_Rows of pointing data:_
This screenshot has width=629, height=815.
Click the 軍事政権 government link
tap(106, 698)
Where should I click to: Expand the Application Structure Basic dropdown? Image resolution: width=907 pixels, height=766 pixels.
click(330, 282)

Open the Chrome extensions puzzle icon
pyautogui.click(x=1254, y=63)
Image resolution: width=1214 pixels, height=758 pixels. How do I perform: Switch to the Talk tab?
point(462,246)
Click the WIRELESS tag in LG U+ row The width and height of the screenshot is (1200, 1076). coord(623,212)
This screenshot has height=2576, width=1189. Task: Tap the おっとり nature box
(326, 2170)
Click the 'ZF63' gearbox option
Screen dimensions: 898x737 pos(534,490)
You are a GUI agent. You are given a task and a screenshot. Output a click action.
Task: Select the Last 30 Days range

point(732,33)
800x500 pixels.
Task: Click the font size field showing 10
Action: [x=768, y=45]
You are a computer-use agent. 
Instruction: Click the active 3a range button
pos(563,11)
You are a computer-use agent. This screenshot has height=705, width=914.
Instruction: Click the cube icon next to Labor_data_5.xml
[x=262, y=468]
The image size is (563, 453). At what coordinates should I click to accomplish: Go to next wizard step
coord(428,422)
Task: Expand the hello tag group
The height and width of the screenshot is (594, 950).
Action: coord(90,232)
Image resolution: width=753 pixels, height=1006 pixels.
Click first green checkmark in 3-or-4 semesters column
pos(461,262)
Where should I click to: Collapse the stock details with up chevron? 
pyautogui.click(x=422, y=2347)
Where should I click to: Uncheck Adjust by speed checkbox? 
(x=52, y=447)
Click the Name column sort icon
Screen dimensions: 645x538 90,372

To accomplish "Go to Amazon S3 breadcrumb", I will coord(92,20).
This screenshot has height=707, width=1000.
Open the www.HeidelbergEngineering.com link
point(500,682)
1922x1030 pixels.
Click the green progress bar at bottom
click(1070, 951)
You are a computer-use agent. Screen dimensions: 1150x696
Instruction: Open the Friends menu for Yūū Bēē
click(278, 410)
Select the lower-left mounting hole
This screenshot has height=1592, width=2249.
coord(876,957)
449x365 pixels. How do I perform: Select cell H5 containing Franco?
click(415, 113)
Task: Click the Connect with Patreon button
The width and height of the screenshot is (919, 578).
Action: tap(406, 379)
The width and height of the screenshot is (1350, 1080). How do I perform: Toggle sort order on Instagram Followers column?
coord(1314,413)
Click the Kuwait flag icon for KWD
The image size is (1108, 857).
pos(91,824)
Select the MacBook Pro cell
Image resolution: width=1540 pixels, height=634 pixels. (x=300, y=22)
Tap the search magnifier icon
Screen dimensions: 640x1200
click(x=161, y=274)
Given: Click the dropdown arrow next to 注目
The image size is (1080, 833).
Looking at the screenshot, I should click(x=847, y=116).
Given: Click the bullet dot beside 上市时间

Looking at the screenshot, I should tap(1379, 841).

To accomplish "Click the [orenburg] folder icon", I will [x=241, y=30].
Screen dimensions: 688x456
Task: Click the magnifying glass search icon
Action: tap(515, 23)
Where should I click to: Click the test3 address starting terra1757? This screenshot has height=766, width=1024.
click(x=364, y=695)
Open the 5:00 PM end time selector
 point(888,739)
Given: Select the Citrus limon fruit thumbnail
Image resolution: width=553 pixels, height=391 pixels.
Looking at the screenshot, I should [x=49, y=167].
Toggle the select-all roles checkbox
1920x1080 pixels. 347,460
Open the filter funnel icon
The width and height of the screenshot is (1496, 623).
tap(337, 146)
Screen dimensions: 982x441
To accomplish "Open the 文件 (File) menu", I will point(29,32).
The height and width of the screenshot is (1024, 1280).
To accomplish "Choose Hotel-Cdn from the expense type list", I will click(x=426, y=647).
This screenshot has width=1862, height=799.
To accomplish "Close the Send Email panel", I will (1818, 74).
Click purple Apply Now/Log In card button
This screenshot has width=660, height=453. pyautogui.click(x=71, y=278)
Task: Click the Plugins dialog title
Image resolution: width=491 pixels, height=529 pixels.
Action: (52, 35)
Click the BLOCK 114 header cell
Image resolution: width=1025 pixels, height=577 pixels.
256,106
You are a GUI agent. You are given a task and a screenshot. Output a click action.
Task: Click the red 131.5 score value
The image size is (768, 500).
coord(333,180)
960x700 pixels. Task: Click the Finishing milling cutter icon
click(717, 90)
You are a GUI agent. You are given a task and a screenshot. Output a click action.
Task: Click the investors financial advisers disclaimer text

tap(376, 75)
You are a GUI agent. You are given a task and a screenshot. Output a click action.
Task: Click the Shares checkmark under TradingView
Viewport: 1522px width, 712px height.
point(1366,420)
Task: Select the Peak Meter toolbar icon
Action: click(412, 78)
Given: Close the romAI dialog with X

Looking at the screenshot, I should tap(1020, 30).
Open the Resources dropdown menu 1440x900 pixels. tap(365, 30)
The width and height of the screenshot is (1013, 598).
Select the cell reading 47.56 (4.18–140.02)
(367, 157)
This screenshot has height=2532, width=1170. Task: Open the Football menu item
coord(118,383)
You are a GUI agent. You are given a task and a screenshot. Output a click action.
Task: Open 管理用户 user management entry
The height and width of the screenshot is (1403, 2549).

_The problem:_ Please retype the lines of the records between the line holding "Click the Name column sort icon" and the line holding "click(415, 113)", inclusive.

_Written response:_
Click the Name column sort icon
Screen dimensions: 645x538 90,372

To accomplish "Go to Amazon S3 breadcrumb", I will coord(92,20).
This screenshot has height=707, width=1000.
Open the www.HeidelbergEngineering.com link
point(500,682)
1922x1030 pixels.
Click the green progress bar at bottom
click(1070, 951)
You are a computer-use agent. Screen dimensions: 1150x696
Instruction: Open the Friends menu for Yūū Bēē
click(278, 410)
Select the lower-left mounting hole
This screenshot has height=1592, width=2249.
coord(876,957)
449x365 pixels. How do I perform: Select cell H5 containing Franco?
click(415, 113)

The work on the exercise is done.